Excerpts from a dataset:
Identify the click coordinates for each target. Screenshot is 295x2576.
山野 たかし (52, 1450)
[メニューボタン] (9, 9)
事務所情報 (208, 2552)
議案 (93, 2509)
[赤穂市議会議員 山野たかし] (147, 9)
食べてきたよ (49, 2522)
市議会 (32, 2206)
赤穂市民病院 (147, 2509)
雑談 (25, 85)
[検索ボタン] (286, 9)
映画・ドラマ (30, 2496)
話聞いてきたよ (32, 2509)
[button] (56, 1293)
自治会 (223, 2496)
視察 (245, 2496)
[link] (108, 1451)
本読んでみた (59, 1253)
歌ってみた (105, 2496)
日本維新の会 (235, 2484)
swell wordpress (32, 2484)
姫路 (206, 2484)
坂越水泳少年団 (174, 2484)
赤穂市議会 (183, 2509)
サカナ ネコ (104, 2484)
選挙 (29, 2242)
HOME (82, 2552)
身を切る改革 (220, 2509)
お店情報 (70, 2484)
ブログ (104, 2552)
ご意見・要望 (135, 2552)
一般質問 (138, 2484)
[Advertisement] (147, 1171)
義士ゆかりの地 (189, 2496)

- _Exercise description_
Copy out the data exactly as it stands, leaving nothing out.

- _Answer space_
Identify the click coordinates for each target. Screenshot is 295x2576.
山野 たかし (52, 1450)
[メニューボタン] (9, 9)
事務所情報 (208, 2552)
議案 (93, 2509)
[赤穂市議会議員 山野たかし] (147, 9)
食べてきたよ (49, 2522)
市議会 (32, 2206)
赤穂市民病院 (147, 2509)
雑談 (25, 85)
[検索ボタン] (286, 9)
映画・ドラマ (30, 2496)
話聞いてきたよ (32, 2509)
[button] (56, 1293)
自治会 (223, 2496)
視察 (245, 2496)
[link] (108, 1451)
本読んでみた (59, 1253)
歌ってみた (105, 2496)
日本維新の会 (235, 2484)
swell wordpress (32, 2484)
姫路 (206, 2484)
坂越水泳少年団 (174, 2484)
赤穂市議会 (183, 2509)
サカナ ネコ (104, 2484)
選挙 (29, 2242)
HOME (82, 2552)
身を切る改革 (220, 2509)
お店情報 (70, 2484)
ブログ (104, 2552)
ご意見・要望 (135, 2552)
一般質問 (138, 2484)
[Advertisement] (147, 1171)
義士ゆかりの地 (189, 2496)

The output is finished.